4. Applications and Industry Impact
4.1 Successful Applications in Baojun Cloud and FAW Hongqi Vehicles
Zhuoyu’s solutions have been integrated and mass produced in several automobile brands.
For example: The Baojun Cloud 460 Max Lingxi Edition features a 7V + 32TOPS configuration, which enables highway navigation assistance and cross-floor memory parking. The FAW Hongqi Tiangong 08 launches a 10V + 100TOPS solution with sophisticated urban navigation features.
4.2 Zhuoyu Works with Fuyao Glass and Others to Create an Ecosystem Around the Industry
Zhuoyu has deep cooperation with car manufacturers and some of the focused automobile chip makers, such as Qualcomm and NVIDIA, as well as glass makers like Fuyao Group. For instance, Fuyao’s “Intelligent Windshield” product enhances the transmission of LiDAR signals by solving the problem of signal attenuation in standard glass.

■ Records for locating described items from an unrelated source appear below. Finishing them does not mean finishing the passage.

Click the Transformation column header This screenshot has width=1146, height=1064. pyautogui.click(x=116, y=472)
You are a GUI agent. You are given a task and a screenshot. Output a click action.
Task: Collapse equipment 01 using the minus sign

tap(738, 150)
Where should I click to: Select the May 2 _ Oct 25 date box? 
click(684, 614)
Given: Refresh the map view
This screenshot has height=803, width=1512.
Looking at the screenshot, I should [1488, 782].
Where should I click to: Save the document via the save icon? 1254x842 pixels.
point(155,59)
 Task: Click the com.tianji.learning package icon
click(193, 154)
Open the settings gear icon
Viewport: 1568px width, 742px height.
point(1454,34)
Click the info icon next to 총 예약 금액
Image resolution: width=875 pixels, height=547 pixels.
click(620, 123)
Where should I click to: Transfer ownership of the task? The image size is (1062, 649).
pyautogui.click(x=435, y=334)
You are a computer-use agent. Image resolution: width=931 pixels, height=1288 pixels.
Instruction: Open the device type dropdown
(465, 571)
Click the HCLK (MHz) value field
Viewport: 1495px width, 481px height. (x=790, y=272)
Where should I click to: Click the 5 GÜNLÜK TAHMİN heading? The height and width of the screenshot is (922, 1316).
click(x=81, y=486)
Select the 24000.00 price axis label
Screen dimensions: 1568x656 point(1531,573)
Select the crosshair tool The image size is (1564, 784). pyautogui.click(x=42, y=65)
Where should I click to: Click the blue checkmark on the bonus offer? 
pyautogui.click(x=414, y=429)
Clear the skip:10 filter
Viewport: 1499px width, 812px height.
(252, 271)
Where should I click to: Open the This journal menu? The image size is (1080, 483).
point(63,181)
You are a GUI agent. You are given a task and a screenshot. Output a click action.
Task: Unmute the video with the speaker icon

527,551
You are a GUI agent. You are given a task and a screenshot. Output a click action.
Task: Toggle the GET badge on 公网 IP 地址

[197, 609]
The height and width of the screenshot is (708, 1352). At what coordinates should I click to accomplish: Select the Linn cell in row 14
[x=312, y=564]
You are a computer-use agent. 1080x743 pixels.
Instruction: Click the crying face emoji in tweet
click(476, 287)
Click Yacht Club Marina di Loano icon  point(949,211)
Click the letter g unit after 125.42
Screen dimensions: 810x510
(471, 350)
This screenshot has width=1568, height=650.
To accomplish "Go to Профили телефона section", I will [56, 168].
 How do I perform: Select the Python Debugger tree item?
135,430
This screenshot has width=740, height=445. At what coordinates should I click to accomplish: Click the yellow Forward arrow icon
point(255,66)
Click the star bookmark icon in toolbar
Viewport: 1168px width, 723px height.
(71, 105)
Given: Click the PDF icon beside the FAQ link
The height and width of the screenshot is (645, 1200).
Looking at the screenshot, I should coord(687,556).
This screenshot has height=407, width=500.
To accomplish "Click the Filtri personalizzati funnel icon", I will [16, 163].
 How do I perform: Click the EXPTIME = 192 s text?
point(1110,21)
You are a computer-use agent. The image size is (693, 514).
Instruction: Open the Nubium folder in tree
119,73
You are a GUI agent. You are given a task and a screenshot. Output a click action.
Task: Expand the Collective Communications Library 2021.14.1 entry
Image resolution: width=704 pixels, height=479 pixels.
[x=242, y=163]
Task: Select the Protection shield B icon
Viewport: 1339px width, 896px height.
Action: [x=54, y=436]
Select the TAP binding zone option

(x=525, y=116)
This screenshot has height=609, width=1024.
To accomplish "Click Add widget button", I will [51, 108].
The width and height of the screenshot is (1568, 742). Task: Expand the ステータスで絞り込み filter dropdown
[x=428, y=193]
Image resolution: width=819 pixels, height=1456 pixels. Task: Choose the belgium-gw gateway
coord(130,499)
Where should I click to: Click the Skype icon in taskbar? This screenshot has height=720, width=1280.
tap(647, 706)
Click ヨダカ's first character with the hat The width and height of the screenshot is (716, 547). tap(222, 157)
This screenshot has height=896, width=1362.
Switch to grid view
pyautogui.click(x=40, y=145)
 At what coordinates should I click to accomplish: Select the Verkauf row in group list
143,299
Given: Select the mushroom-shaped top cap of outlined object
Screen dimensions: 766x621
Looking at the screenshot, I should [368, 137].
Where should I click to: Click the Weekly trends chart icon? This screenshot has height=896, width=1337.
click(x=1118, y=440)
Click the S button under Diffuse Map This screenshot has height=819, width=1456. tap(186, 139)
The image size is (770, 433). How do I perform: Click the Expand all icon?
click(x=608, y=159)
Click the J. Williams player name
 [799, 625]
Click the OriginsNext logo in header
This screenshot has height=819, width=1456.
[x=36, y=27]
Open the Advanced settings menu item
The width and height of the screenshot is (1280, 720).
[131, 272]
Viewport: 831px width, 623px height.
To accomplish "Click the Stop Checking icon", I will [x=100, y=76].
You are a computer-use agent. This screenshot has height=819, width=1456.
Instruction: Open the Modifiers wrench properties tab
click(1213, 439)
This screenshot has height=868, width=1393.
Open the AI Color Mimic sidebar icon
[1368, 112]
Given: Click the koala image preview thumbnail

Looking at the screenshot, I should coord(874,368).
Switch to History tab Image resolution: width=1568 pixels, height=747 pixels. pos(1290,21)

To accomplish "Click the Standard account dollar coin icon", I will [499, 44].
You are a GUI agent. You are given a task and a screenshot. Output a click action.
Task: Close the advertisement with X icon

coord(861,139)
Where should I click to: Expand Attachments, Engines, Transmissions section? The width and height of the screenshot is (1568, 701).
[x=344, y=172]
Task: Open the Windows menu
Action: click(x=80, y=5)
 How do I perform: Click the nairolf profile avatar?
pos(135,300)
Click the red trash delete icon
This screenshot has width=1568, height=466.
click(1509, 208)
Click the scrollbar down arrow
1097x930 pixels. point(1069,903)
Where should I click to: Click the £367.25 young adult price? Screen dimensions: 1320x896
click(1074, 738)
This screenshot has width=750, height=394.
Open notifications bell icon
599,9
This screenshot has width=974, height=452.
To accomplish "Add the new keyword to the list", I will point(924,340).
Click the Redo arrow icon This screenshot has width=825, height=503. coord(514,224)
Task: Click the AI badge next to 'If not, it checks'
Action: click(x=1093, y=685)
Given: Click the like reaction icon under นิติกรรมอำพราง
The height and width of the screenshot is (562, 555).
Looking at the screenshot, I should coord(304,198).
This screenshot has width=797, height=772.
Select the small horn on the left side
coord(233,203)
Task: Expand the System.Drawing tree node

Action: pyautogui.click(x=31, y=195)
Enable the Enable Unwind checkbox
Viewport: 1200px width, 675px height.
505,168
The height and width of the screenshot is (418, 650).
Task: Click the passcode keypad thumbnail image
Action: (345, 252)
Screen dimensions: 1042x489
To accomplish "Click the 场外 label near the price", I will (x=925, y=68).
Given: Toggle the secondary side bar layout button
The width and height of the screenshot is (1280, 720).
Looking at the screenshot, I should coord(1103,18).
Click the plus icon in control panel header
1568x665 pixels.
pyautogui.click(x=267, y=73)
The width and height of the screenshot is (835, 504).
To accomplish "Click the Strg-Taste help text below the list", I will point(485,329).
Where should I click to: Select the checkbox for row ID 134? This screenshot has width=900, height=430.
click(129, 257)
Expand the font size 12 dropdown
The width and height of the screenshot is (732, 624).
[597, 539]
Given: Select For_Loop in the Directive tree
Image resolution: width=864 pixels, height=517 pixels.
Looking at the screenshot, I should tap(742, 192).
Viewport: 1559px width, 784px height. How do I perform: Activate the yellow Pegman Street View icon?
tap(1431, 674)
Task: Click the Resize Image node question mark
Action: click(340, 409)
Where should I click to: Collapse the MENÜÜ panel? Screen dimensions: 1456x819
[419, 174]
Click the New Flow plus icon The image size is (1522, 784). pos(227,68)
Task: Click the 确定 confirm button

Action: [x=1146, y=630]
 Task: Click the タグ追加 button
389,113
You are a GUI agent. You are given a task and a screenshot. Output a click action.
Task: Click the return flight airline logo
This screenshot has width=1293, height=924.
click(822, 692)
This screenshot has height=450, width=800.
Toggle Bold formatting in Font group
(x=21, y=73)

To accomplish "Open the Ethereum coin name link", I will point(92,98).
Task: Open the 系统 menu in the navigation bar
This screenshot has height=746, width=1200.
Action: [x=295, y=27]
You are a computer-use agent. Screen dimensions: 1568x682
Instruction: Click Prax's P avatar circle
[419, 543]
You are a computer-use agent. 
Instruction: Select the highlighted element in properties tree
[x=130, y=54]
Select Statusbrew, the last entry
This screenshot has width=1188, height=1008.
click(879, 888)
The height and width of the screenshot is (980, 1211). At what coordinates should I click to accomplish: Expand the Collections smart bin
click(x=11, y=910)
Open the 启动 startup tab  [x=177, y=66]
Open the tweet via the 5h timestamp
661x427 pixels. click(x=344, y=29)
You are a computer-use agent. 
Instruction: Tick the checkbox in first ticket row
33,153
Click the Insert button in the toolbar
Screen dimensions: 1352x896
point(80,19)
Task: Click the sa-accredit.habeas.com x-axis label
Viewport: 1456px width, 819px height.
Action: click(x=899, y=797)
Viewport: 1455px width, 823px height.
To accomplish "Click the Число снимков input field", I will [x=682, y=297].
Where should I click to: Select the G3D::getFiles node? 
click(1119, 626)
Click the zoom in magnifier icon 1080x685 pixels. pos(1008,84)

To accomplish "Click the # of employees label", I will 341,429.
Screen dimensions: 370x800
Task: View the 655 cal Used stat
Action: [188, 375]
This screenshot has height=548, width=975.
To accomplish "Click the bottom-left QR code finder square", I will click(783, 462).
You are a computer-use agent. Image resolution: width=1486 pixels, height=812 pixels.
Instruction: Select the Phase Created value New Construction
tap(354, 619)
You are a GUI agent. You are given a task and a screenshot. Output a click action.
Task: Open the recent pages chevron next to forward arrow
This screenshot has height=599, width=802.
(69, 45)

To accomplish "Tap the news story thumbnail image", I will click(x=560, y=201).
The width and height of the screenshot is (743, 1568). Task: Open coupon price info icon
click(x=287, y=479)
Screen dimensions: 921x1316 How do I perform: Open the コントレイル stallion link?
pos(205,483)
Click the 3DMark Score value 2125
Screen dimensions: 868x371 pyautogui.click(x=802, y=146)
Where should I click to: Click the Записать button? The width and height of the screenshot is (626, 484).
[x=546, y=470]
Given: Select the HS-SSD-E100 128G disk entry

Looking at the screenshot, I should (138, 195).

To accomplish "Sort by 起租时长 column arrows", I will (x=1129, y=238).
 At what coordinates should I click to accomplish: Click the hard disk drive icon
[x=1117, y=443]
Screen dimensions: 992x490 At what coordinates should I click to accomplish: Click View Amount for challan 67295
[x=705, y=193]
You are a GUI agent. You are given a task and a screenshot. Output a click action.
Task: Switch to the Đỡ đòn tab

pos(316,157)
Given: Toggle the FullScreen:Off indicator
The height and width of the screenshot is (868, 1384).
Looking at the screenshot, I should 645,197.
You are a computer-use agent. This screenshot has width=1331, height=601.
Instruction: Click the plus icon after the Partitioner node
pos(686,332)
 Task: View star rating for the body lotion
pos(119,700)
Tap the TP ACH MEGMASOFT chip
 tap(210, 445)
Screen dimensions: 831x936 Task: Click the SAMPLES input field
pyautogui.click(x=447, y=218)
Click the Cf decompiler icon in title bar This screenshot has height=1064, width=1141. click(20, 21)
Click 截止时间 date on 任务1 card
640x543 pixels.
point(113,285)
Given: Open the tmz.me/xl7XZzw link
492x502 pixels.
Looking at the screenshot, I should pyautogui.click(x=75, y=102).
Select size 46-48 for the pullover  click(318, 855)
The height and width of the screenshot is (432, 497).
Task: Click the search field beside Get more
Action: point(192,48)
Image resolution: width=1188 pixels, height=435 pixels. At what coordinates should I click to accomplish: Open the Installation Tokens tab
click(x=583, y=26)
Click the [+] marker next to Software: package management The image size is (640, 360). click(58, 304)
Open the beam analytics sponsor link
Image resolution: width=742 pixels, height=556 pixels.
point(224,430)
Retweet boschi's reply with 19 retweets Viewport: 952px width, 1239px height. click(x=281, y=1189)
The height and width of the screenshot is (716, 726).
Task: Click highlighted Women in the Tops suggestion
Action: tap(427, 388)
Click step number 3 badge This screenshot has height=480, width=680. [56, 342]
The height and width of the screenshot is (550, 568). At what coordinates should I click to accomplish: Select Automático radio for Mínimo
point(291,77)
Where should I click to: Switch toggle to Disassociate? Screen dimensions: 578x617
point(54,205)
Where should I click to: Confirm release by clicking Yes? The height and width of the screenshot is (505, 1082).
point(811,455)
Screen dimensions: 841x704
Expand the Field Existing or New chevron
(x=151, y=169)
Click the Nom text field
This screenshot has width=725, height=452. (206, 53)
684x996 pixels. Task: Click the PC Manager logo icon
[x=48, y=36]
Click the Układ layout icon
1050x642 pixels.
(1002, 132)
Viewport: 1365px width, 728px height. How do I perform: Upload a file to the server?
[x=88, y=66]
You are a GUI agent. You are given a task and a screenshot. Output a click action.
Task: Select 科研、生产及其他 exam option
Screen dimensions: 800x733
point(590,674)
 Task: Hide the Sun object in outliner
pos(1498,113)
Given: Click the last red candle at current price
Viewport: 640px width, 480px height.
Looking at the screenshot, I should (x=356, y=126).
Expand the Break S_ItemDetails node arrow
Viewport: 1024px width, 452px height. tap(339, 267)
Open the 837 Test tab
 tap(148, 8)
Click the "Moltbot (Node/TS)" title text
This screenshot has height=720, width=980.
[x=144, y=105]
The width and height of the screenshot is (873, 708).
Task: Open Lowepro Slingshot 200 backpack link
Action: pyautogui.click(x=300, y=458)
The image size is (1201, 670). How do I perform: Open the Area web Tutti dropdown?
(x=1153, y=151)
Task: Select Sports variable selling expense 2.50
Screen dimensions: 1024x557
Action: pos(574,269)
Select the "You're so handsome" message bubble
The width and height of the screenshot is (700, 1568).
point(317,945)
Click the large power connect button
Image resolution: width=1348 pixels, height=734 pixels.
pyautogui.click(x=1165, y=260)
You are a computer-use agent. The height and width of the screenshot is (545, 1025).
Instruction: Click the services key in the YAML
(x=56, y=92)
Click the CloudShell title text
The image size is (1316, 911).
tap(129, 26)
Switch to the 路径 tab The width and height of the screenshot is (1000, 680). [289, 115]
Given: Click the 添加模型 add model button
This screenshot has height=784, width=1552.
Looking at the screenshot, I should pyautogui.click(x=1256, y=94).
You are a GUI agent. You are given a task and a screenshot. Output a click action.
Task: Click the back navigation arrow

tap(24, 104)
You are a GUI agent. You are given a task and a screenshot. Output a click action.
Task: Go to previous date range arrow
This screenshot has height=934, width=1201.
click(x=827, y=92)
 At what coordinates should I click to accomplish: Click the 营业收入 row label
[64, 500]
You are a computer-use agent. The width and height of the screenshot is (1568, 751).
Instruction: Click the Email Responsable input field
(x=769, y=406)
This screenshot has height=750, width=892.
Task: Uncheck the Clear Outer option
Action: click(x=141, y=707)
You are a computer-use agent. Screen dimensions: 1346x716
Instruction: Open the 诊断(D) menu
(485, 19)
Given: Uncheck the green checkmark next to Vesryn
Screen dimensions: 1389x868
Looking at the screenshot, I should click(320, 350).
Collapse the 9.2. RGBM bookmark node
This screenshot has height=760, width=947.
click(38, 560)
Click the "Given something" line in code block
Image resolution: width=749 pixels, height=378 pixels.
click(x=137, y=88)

5. Driving Predictions: Broadening the Realms of Highly Autonomous Driving
Advancements in the integration of LiDAR, IMU and vision systems will inevitably lead to increased segmentation in the adoption of advanced autonomous driving. It is easy to see how Zhuoyu’s modular LiDAR-Stereo Onebox system, with its raw-data level sensor fusion and performance-to-cost ratio, will become the default answer to L3 and higher-level driving and autonomy.
The fall in prices for sensors, coupled with rising levels of computing power, are likely to bring L3 driving vehicles to mid- and lower-level markets, enabling more consumers to enjoy a safer and more relaxing travel experience.
Conclusion
The integration of LiDAR, IMU and vision systems not only offers new chances towards achieving sophisticated autonomous driving, but also indicates the direction in which sensor technology might evolve. Zhuoyu Technology’s LiDAR-Stereo Onebox system system and ClixPilot platform display significant technological innovation and engineering application prowess. With the growing adoption of this fusion solution by more vehicles and the advancement of the technologies, it will, without doubt, have a significant impact in accelerating the adoption of autonomous driving.